- [Exercise instructions]
Could you write out all the records once more, exactly?

- [Exercise material]
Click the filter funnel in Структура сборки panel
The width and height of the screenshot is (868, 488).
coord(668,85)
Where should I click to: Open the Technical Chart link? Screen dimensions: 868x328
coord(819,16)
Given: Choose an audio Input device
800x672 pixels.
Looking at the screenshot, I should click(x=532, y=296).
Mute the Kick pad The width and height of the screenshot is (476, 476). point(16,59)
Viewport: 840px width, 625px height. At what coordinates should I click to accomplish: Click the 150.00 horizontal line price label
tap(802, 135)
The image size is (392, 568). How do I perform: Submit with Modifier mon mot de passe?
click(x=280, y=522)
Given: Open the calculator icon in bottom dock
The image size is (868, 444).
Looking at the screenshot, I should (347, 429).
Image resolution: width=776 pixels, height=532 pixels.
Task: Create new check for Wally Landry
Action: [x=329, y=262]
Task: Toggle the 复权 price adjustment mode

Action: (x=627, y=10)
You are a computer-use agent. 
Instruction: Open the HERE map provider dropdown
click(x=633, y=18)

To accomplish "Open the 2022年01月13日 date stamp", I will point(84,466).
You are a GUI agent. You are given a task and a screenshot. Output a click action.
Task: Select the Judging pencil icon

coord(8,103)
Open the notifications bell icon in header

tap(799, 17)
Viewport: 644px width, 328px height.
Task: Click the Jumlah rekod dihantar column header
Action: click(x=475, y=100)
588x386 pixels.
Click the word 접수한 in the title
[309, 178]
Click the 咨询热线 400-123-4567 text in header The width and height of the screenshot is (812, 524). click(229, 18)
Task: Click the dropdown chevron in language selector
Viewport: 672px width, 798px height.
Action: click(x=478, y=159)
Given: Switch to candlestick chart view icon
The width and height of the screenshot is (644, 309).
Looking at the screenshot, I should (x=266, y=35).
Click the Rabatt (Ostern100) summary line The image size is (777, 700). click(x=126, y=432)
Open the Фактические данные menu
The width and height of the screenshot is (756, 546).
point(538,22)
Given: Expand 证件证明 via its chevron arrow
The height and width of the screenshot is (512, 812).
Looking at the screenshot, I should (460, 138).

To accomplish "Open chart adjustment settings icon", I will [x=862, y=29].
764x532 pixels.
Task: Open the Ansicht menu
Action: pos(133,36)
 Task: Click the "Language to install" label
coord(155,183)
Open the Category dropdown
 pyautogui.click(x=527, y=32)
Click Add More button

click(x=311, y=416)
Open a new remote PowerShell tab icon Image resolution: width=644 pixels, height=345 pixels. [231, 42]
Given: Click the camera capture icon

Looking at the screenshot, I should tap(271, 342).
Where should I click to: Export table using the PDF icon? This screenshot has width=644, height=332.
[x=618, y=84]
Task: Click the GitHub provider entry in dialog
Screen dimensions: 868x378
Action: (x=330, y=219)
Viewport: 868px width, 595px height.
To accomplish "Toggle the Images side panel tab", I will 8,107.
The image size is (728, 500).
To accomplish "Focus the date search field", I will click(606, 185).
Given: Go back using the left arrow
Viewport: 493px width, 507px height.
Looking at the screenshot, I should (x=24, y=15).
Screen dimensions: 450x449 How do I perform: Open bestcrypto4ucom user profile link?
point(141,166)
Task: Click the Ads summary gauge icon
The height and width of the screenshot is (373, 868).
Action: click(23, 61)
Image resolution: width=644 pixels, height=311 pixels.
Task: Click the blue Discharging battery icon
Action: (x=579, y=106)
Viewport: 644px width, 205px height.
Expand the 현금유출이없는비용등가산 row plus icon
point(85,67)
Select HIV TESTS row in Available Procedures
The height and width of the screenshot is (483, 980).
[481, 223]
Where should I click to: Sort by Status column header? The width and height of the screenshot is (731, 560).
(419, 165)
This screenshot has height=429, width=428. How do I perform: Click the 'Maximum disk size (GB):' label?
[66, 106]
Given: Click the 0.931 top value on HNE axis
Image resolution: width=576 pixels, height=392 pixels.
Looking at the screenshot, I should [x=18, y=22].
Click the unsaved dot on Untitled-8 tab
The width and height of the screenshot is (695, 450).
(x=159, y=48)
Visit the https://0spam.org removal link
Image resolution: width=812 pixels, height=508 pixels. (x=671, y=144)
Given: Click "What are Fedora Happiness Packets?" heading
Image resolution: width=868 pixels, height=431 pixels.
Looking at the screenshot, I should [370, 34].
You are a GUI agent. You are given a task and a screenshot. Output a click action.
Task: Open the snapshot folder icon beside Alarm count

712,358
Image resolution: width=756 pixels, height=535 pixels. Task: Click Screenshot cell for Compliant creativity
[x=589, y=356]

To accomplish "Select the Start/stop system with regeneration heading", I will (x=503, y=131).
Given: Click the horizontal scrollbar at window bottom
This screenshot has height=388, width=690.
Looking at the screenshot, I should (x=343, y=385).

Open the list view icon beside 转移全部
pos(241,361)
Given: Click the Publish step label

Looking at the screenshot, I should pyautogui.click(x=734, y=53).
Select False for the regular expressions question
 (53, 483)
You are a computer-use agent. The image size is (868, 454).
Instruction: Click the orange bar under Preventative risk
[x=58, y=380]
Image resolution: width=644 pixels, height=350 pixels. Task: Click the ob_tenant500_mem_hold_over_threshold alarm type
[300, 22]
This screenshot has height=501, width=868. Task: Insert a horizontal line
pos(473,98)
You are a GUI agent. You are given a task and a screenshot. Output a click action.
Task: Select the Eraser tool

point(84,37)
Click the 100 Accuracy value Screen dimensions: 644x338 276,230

- [Result of this exercise]
Click the filter funnel in Структура сборки panel
The width and height of the screenshot is (868, 488).
coord(668,85)
Where should I click to: Open the Technical Chart link? Screen dimensions: 868x328
coord(819,16)
Given: Choose an audio Input device
800x672 pixels.
Looking at the screenshot, I should click(x=532, y=296).
Mute the Kick pad The width and height of the screenshot is (476, 476). point(16,59)
Viewport: 840px width, 625px height. At what coordinates should I click to accomplish: Click the 150.00 horizontal line price label
tap(802, 135)
The image size is (392, 568). How do I perform: Submit with Modifier mon mot de passe?
click(x=280, y=522)
Given: Open the calculator icon in bottom dock
The image size is (868, 444).
Looking at the screenshot, I should (347, 429).
Image resolution: width=776 pixels, height=532 pixels.
Task: Create new check for Wally Landry
Action: [x=329, y=262]
Task: Toggle the 复权 price adjustment mode

Action: (x=627, y=10)
You are a computer-use agent. 
Instruction: Open the HERE map provider dropdown
click(x=633, y=18)

To accomplish "Open the 2022年01月13日 date stamp", I will point(84,466).
You are a GUI agent. You are given a task and a screenshot. Output a click action.
Task: Select the Judging pencil icon

coord(8,103)
Open the notifications bell icon in header

tap(799, 17)
Viewport: 644px width, 328px height.
Task: Click the Jumlah rekod dihantar column header
Action: click(x=475, y=100)
588x386 pixels.
Click the word 접수한 in the title
[309, 178]
Click the 咨询热线 400-123-4567 text in header The width and height of the screenshot is (812, 524). click(229, 18)
Task: Click the dropdown chevron in language selector
Viewport: 672px width, 798px height.
Action: click(x=478, y=159)
Given: Switch to candlestick chart view icon
The width and height of the screenshot is (644, 309).
Looking at the screenshot, I should (x=266, y=35).
Click the Rabatt (Ostern100) summary line The image size is (777, 700). click(x=126, y=432)
Open the Фактические данные menu
The width and height of the screenshot is (756, 546).
point(538,22)
Given: Expand 证件证明 via its chevron arrow
The height and width of the screenshot is (512, 812).
Looking at the screenshot, I should (460, 138).

To accomplish "Open chart adjustment settings icon", I will [x=862, y=29].
764x532 pixels.
Task: Open the Ansicht menu
Action: pos(133,36)
 Task: Click the "Language to install" label
coord(155,183)
Open the Category dropdown
 pyautogui.click(x=527, y=32)
Click Add More button

click(x=311, y=416)
Open a new remote PowerShell tab icon Image resolution: width=644 pixels, height=345 pixels. [231, 42]
Given: Click the camera capture icon

Looking at the screenshot, I should tap(271, 342).
Where should I click to: Export table using the PDF icon? This screenshot has width=644, height=332.
[x=618, y=84]
Task: Click the GitHub provider entry in dialog
Screen dimensions: 868x378
Action: (x=330, y=219)
Viewport: 868px width, 595px height.
To accomplish "Toggle the Images side panel tab", I will 8,107.
The image size is (728, 500).
To accomplish "Focus the date search field", I will click(606, 185).
Given: Go back using the left arrow
Viewport: 493px width, 507px height.
Looking at the screenshot, I should (x=24, y=15).
Screen dimensions: 450x449 How do I perform: Open bestcrypto4ucom user profile link?
point(141,166)
Task: Click the Ads summary gauge icon
The height and width of the screenshot is (373, 868).
Action: click(23, 61)
Image resolution: width=644 pixels, height=311 pixels.
Task: Click the blue Discharging battery icon
Action: (x=579, y=106)
Viewport: 644px width, 205px height.
Expand the 현금유출이없는비용등가산 row plus icon
point(85,67)
Select HIV TESTS row in Available Procedures
The height and width of the screenshot is (483, 980).
[481, 223]
Where should I click to: Sort by Status column header? The width and height of the screenshot is (731, 560).
(419, 165)
This screenshot has height=429, width=428. How do I perform: Click the 'Maximum disk size (GB):' label?
[66, 106]
Given: Click the 0.931 top value on HNE axis
Image resolution: width=576 pixels, height=392 pixels.
Looking at the screenshot, I should [x=18, y=22].
Click the unsaved dot on Untitled-8 tab
The width and height of the screenshot is (695, 450).
(x=159, y=48)
Visit the https://0spam.org removal link
Image resolution: width=812 pixels, height=508 pixels. (x=671, y=144)
Given: Click "What are Fedora Happiness Packets?" heading
Image resolution: width=868 pixels, height=431 pixels.
Looking at the screenshot, I should [370, 34].
You are a GUI agent. You are given a task and a screenshot. Output a click action.
Task: Open the snapshot folder icon beside Alarm count

712,358
Image resolution: width=756 pixels, height=535 pixels. Task: Click Screenshot cell for Compliant creativity
[x=589, y=356]

To accomplish "Select the Start/stop system with regeneration heading", I will (x=503, y=131).
Given: Click the horizontal scrollbar at window bottom
This screenshot has height=388, width=690.
Looking at the screenshot, I should (x=343, y=385).

Open the list view icon beside 转移全部
pos(241,361)
Given: Click the Publish step label

Looking at the screenshot, I should pyautogui.click(x=734, y=53).
Select False for the regular expressions question
 (53, 483)
You are a computer-use agent. The image size is (868, 454).
Instruction: Click the orange bar under Preventative risk
[x=58, y=380]
Image resolution: width=644 pixels, height=350 pixels. Task: Click the ob_tenant500_mem_hold_over_threshold alarm type
[300, 22]
This screenshot has height=501, width=868. Task: Insert a horizontal line
pos(473,98)
You are a GUI agent. You are given a task and a screenshot. Output a click action.
Task: Select the Eraser tool

point(84,37)
Click the 100 Accuracy value Screen dimensions: 644x338 276,230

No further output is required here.